00:44:29:11 - 00:45:04:17
So yeah, I think that's another thing that we should learn. And so when we start looking at robotics, we should think, we should think how we can use robotic system to sort of make it more sustainable. Manufacturing, for example, I've seen lots of research using robots for disassembly. So we've got part of any system, especially electronic system, like just like chucked as a whole, because the company use because we need to sort of rethink the way we create manufacturing, because at the moment manufacturers is not created for disassembly, we are just creating something to be just once and then chucked in the bin.
00:45:04:19 - 00:45:15:20
We need to first think about how we can create for disassembly, both how can we use robotics to sort of inspect a part, taking a part, and then disassemble it, and then reuse it, reuse what we can.
00:45:15:20 - 00:45:23:08
Yeah, you can imagine almost a standard that maybe supports the disassembly, like, like a circular economy type thing.
00:45:23:08 - 00:45:52:02
Yeah, exactly.
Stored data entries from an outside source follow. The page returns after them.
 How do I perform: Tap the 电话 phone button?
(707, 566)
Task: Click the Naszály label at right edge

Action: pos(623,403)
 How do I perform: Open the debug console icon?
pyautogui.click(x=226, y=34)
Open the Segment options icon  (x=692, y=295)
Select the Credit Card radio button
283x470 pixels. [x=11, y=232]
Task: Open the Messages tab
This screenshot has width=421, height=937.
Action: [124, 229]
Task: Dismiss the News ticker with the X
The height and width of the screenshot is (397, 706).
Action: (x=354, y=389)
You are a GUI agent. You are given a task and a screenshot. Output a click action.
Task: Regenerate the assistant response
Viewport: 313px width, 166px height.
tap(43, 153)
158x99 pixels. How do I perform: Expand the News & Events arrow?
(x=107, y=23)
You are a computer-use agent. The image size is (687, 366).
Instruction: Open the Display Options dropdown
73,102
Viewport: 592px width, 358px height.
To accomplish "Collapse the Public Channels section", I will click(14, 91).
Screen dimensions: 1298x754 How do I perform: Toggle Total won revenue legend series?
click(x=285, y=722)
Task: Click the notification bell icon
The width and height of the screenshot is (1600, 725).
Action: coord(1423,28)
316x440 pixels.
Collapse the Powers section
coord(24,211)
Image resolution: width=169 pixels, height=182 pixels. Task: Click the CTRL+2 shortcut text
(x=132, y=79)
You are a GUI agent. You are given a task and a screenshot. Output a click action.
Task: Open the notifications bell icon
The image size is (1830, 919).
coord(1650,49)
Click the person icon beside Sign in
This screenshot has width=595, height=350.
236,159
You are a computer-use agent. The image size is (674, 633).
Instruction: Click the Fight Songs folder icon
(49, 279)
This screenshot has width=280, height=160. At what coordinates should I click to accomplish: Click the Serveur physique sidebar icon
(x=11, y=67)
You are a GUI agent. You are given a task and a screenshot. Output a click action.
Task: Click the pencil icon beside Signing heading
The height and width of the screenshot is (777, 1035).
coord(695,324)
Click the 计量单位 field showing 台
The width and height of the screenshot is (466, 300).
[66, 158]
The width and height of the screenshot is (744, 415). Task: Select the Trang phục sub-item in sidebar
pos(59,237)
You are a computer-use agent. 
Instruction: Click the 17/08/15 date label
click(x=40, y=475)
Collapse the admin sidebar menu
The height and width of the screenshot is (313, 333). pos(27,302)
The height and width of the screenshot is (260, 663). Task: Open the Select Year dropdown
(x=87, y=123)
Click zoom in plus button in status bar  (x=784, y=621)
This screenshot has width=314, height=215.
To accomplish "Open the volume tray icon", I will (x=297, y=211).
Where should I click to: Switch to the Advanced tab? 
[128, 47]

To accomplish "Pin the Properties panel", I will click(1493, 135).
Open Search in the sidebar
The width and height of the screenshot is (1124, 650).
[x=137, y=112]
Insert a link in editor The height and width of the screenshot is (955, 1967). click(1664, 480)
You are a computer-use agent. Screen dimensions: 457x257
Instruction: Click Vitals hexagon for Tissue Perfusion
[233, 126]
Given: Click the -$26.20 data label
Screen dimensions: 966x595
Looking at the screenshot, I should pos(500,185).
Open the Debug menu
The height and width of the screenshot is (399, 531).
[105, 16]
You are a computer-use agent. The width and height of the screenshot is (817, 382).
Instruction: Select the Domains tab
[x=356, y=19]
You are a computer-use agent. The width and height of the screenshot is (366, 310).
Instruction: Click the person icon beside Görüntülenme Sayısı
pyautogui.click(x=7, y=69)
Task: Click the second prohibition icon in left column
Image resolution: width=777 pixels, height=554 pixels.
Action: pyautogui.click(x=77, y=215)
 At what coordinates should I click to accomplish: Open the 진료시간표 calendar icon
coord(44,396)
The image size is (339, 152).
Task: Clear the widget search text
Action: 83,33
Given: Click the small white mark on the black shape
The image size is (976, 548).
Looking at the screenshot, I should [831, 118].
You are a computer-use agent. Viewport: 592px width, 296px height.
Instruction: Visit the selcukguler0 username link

And almost has like signposting for robotic systems. Disassemble it. Yeah. And then organise all of the constituent parts or whatever. Or BOM (Bills of Materials) of what material is in that sort of specific device and where everything goes. Yeah, yeah. That would be a really good idea actually. Is there anything else on sustainability where you can see it being applied? Um like robotics in general? Yeah robotics in manufacturing.
00:45:52:02 - 00:45:53:05
How could the robots be...
00:45:53:05 - 00:46:09:09
Well robots don't make as much scrap as humans do. They're more repeatable. So it's staggers me when we we, you know, when we go and see companies how some of them run at quite considerable scrap rates and just consider that as parts of their operations. But there are ways of automating, you know, some of the tasks out.
00:46:09:09 - 00:46:27:24
So making, you make much less scrap and now with energy and the cost it is, I mean it’s so terrible to get all the way to the final part of an assembly and then it turns into scrap. You've added value all the way through and time. But then automation and robotics is one way of being able to make products better for less.
00:46:28:01 - 00:46:38:14
And it's true about being like green, using sort of lean manufacturing principles to do away with waste. We are incredibly wasteful in manufacturing and we need to automate out of that really.
00:46:38:14 - 00:46:52:11
Yes, that’s a very good point. I think the standardisation of things and in automation, it does really help with quality issues because there is just less variation in the process. So you'd don’t get as much quality issues. Exactly.
00:46:52:13 - 00:47:17:24
I think there's definitely a bit of a misunderstanding almost about quality and how important it is. When you talk about big volumes of things as well, you produce millions and millions of things. You know, even one in a million starts to get problematic. And you could have a whole marketing issue, you know a brand issue if something really went wrong, you know, the company value of brand image could change very quickly if it's out there and fails.
00:47:18:01 - 00:47:37:11
So you aim for the best quality ever, it kind of solves the problem on the scrap anyway. Yeah. So all companies should steer towards that, shouldn’t they, to to try to adopt the best quality processes, the best manufacturing processes they can so that they don't make any waste. Right, well guys, thanks for coming down. It's been an absolute pleasure to have you here. Thank you. Same yeah, it’s been a pleasure.
00:47:37:13 - 00:47:40:21
Thank you guys for joining us today.